September is Healthy Aging Month. Getting older is a natural part of life, but it doesn’t mean we have to succumb to poor health. As we age, lean body mass and metabolic rate decrease, which in turn, can affect our ability to effectively absorb certain minerals and vitamins. Although older adults need less calories overall, they still need to get enough nutrients or otherwise may be at risk for a nutrient imbalance or deficiency. The following deficiencies are more common in older adults and as such, special consideration should be given to the following nutrients:
Vitamin B12: Older people are at increased risk of B12 deficiency. As people get older, their ability to absorb vitamin B12 decreases. A Vitamin B12 deficiency can manifest as memory loss, confusion, delayed processing, depression, anemia and folic acid deficiency.
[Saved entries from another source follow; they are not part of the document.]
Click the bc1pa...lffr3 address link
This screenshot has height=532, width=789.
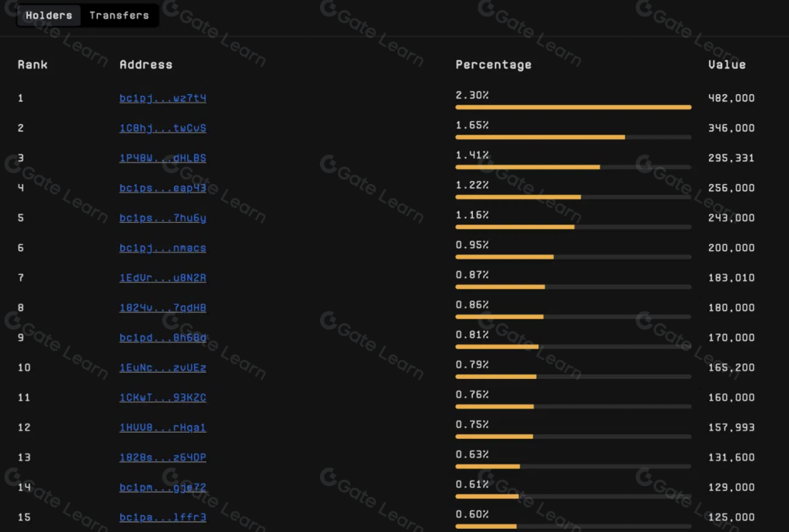pyautogui.click(x=163, y=517)
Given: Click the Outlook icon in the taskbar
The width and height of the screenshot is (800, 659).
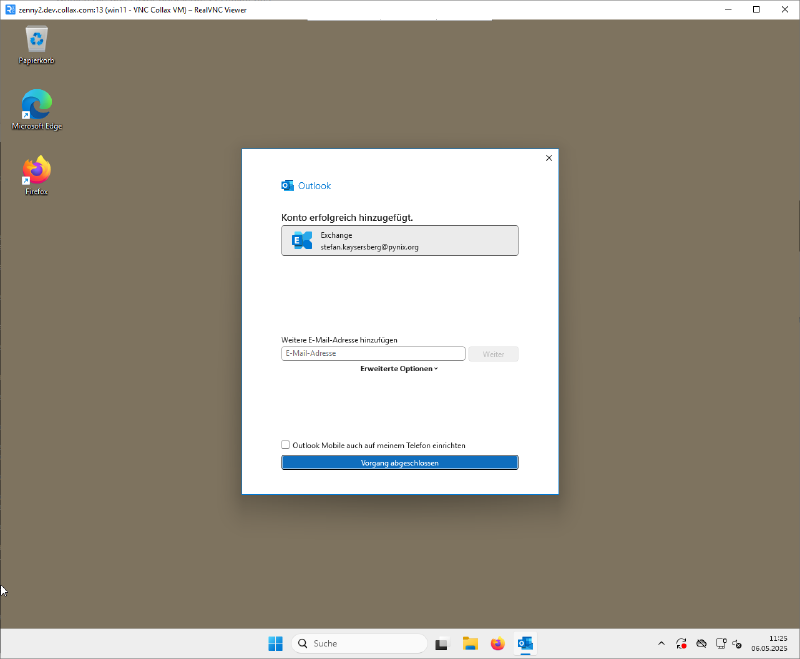Looking at the screenshot, I should (x=525, y=644).
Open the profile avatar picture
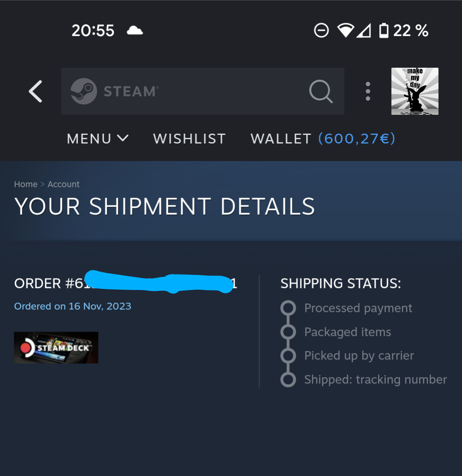Image resolution: width=462 pixels, height=476 pixels. click(x=414, y=91)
Vitamin B6: Vitamin B6 supports protein absorption and helps keep your nerves functioning properly. B6 deficiencies are common in older adults and can cause tingling or numbness in feet and hands, fragile skin and mucous membranes, blood problems such as anemia, and a possible higher risk of heart and circulation problems.
Folic Acid: Folate keeps your cells healthy, helps with the production of new red blood cells, helps keep the heart and circulation healthy and is thought to aid in the prevention of cancer. Older adults may be at risk for folate deficiency due to malnutrition, inability to absorb nutrients well, certain medications, alcoholism, and other chronic diseases.
Vitamin D: Older skin is not as efficient as younger skin at producing vitamin D in response to sunlight. Many older people have low vitamin D levels due to lack of exposure to the sun, aging skin, and the use of sunscreen. Vitamin D is not only essential for bone health but is also important for your immune system and overall health.
Calcium: Important for bone density and strength. Calcium deficiency can lead to decreased bone density, lowered mobility, and falls.
Magnesium: Plays an important role in many body processes like glucose and blood pressure regulation. Magnesium deficiency is a risk factor for elderly people and has been implicated in the aging process. It is also associated with several conditions including cardiovascular disorders, insulin resistance and Alzheimer’s disease, among others.
Vitamin C: Vitamin C is an important nutrient for older adults for many reasons. This vitamin plays a role in the absorption of proteins, as well as the creation of connective tissue, which is vital for wound healing. Vitamin C also contains antioxidants that may help fight diseases like cancer. Vitamin C also aids iron absorption to help prevent anemia (common in older adults).
Potassium: Consuming adequate potassium contributes to stronger and healthier bones, helps support healthy blood pressure and reduces the risk of kidney stones.
Omega 3 fatty acids: Studies suggest that the omega-3 fatty acids may have substantial benefits in reducing the risk of cognitive decline in older people.